Justiça determina transferência de 12 presos de Japurá para Manaus

Diante do cenário crítico, da iminência de um colapso estrutural e do risco de rebelião e fuga na 59ª Delegacia Interativa de Polícia (DIP) de Japurá, o Ministério Público do Estado do Amazonas (MPAM) ingressou com pedido de medida cautelar urgente, solicitando a transferência de custodiados para a capital. Proposta pela promotora de Justiça Emiliana do Carmo Silva, a medida foi acolhida pelo Poder Judiciário, que determinou o deslocamento dos detentos.

O pedido em tutela de urgência sucedeu diversas inspeções na unidade e o recebimento do Ofício nº 78/2025, elaborado pelo delegado da 59ª DIP, Jandervan de Lima da Rocha, detalhando a situação atual de extrema precariedade da delegacia e requisitando “imediata intervenção”.

Inspeções

Durante as inspeções foi constatada superlotação extrema, em que as duas celas da delegacia, com capacidade para oito detentos, atualmente abrigam 38, entre provisórios e condenados. Como também não há cela de isolamento individual, os detentos provisórios são alocados juntos a presos considerados de alta periculosidade, fato que resultou em episódio recente de grave agressão.

A unidade conta com três policiais civis, que precisam exercer desvio de função, atuando como carcereiros. A situação é agravada pela falta de treinamento, colete balístico, armamento adequado e suporte operacional para os policiais, colocando a integridade física dos agentes em risco.

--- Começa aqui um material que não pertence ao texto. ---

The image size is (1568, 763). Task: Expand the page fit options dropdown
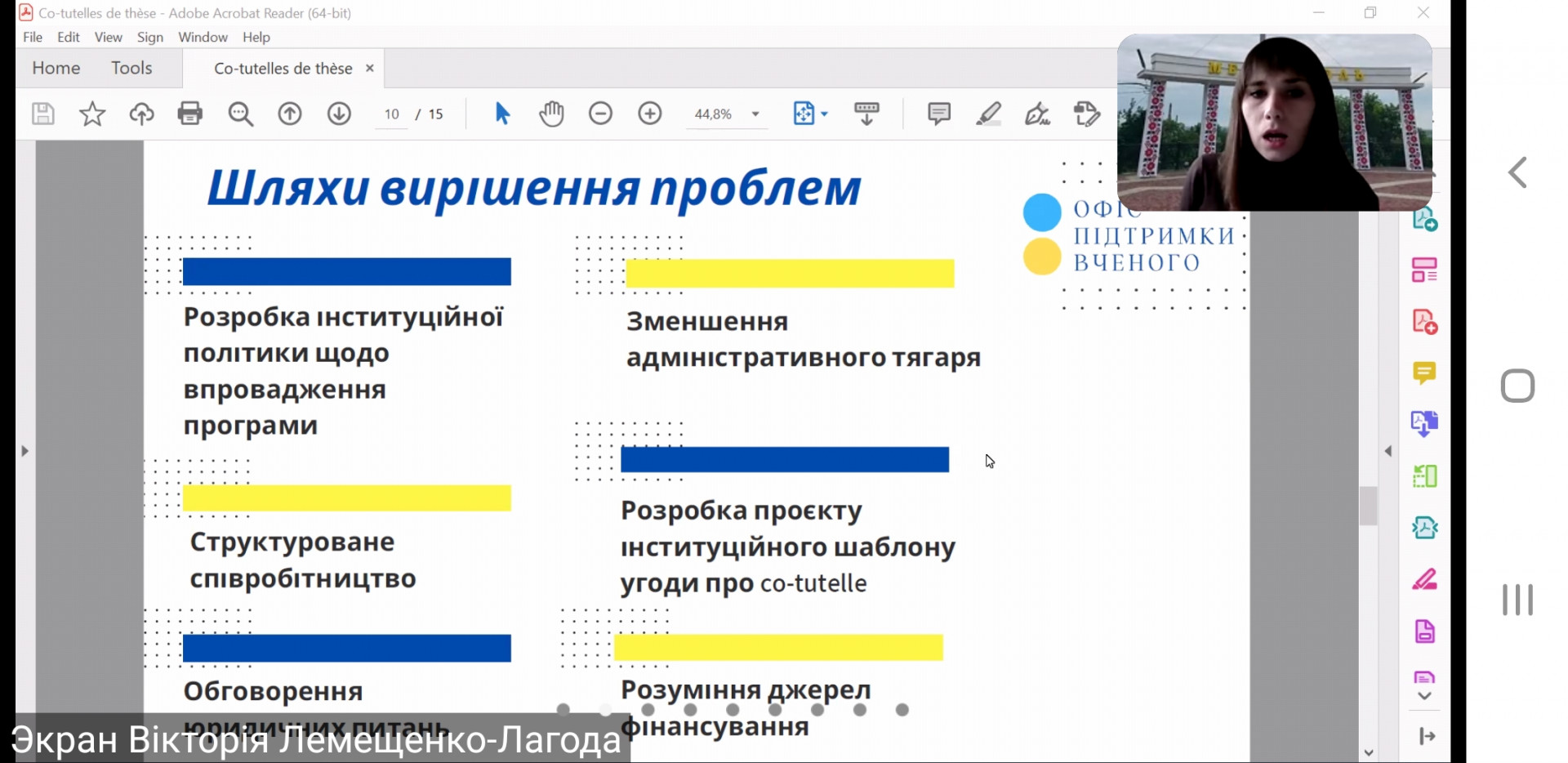pyautogui.click(x=824, y=114)
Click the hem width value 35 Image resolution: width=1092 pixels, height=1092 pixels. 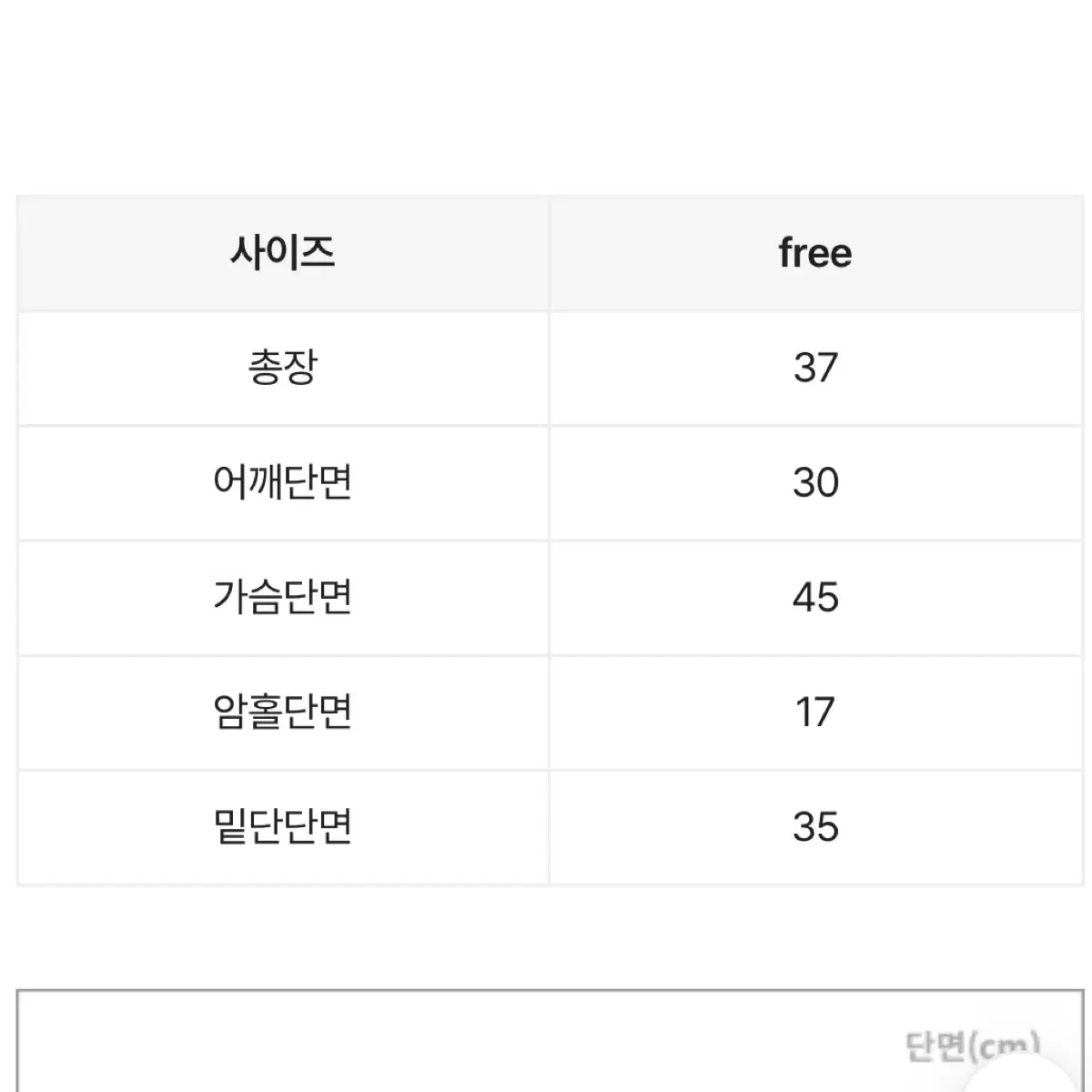pos(815,827)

“A manutenção de quase 40 presos em uma delegacia com capacidade para oito pessoas coloca em risco a vida dos custodiados, expõe os policiais a situação de alto perigo e compromete a segurança de toda a população. Delegacia não é presídio: a superlotação extrema favorece fugas, rebeliões e a continuidade da atividade criminosa de dentro das celas. O Ministério Público atua para garantir condições dignas de custódia e para proteger a sociedade desse cenário de iminente colapso”, destacou a promotora Emiliana do Carmo.

Vistoria

Em vistoria realizada em outubro de 2025, foram encontrados seis celulares, carregadores, entorpecentes e outros objetos ilícitos, indicando que os detentos mantêm comunicação constante. A investigação apontou, ainda, que os presos condenados por tráfico de drogas utilizam os celulares para falar com comparsas, ameaçar testemunhas, ordenar agressões e cobranças, mantendo a liderança no tráfico de dentro das celas.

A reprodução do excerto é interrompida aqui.